Pentagon Is Clinging to Aging Technologies, House Panel Warns
WASHINGTON — A bipartisan House panel said on Tuesday that artificial intelligence, quantum computing, space and biotechnology were “making traditional battlefields and boundaries increasingly irrelevant” — but that the Pentagon was clinging to aging weapons systems meant for a past era.
The panel’s report, called the “Future of Defense Task Force,” is one of many underway in Congress to grapple with the speed at which the Pentagon is adopting new technologies, often using the rising competition with China in an effort to spur the pace of change.
Most reach a similar conclusion: For all the talk of embracing new technologies, the politics of killing off old weapons systems is so forbidding — often because it involves closing factories or bases, and endangers military jobs in congressional districts — that the efforts falter.

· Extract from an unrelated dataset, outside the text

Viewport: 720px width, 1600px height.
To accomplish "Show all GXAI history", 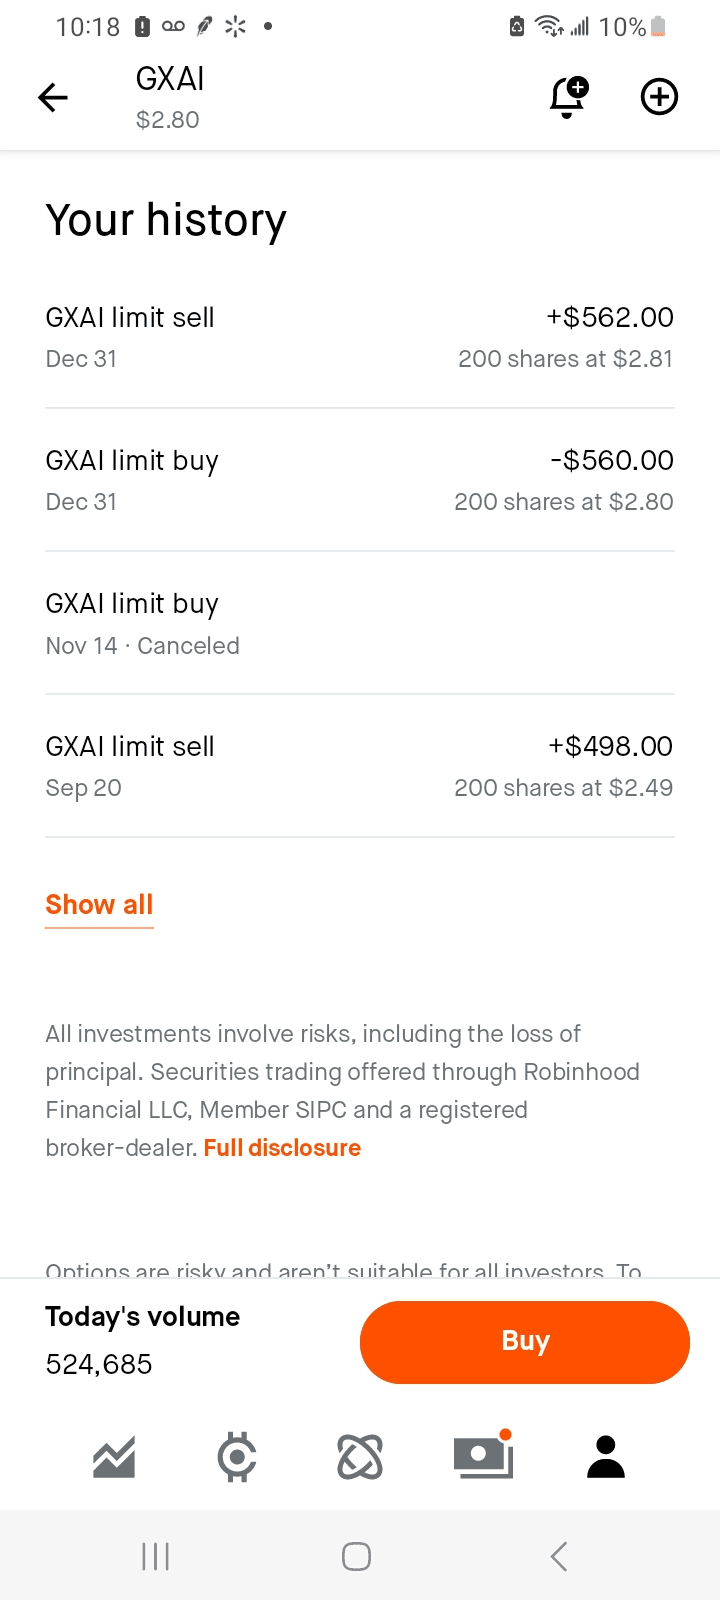I will pyautogui.click(x=99, y=905).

The task force said it was concentrating on the next 30 to 50 years, and concluded that the Defense Department and Congress should be “focused on the needs of the future and not on the political and military-industrial loyalties of the past.”
“We are totally out of time, and here is a bipartisan group — in this environment — saying that this is a race we have to win and that we are currently losing,” said Representative Seth Moulton, Democrat of Massachusetts, who served with the Marine Corps in Iraq and was a co-chairman of the task force. “There is a misalignment of priorities, and diminishing time to make dramatic changes.”
The report calls for the United States to undertake an artificial intelligence effort that uses “the Manhattan Project as a model,” citing the drive in World War II to assemble the nation’s best minds in nuclear physics and weapons to develop the atomic bomb. The task force found that although the Pentagon had been experimenting with artificial intelligence, machine learning and even semiautonomous weapons systems for years, “cultural resistance to its wider adoption remains.”
It recommended that every major military acquisition program “evaluate at least one A.I. or autonomous alternative” before it is funded. It also called for the United States to “lead in the formulation and ratification of a global treaty on artificial intelligence in the vein of the Geneva Conventions,” a step the Trump administration has resisted for cyberweaponry and the broader use of artificial intelligence.
But questions persist about whether such a treaty would prove useful. While nuclear and chemical weapons were largely in the hands of nations, cyberweapons — and artificial intelligence techniques — are in the hands of criminal groups, terrorist groups and teenagers.
Nonetheless, the report’s focus on working with allies and developing global codes of ethics and privacy runs counter to the instincts of the Trump administration, making it more surprising that the Republican members of the task force signed on.
“I think this is a case of pushing for a different path at the Pentagon,” said Representative Jim Banks, Republican of Indiana and a co-chairman of the group.
In an interview, he was careful to avoid criticizing the White House — “this president has been good for defense budgets,” he said — but Mr. Banks praised the work of Ashton B. Carter, President Barack Obama’s last defense secretary, for beginning initiatives to force the Pentagon to explore and adopt technologies already developed in the private sector.
This week, House Republicans plan to issue another report, aimed at containing Chinese power.
Arguing for an end to reliance on legacy systems is one thing; executing that policy is another. Usually each of those weapons systems has a constituency that can step in to save it, often wielding the argument that the Pentagon would be putting workers at military contractors out of a job. Notably, the task force did not identify which systems needed to be retired.
But the task force concluded that approach had squelched risk-taking, and could “hinder the military’s ability to fully utilize private sector innovation.”
“The Pentagon knows how to acquire large programs,” like “fighter jets or aircraft carries, but it is less adept at purchasing at scale the types of emerging technologies that will be required for future conflict,” it said.
Defense Department officials have sought to address that problem. But the task force found that while those efforts sometimes succeeded, they were too small, and “the Pentagon has so far only been able to tap into a fraction of the innovation being developed in the United States.”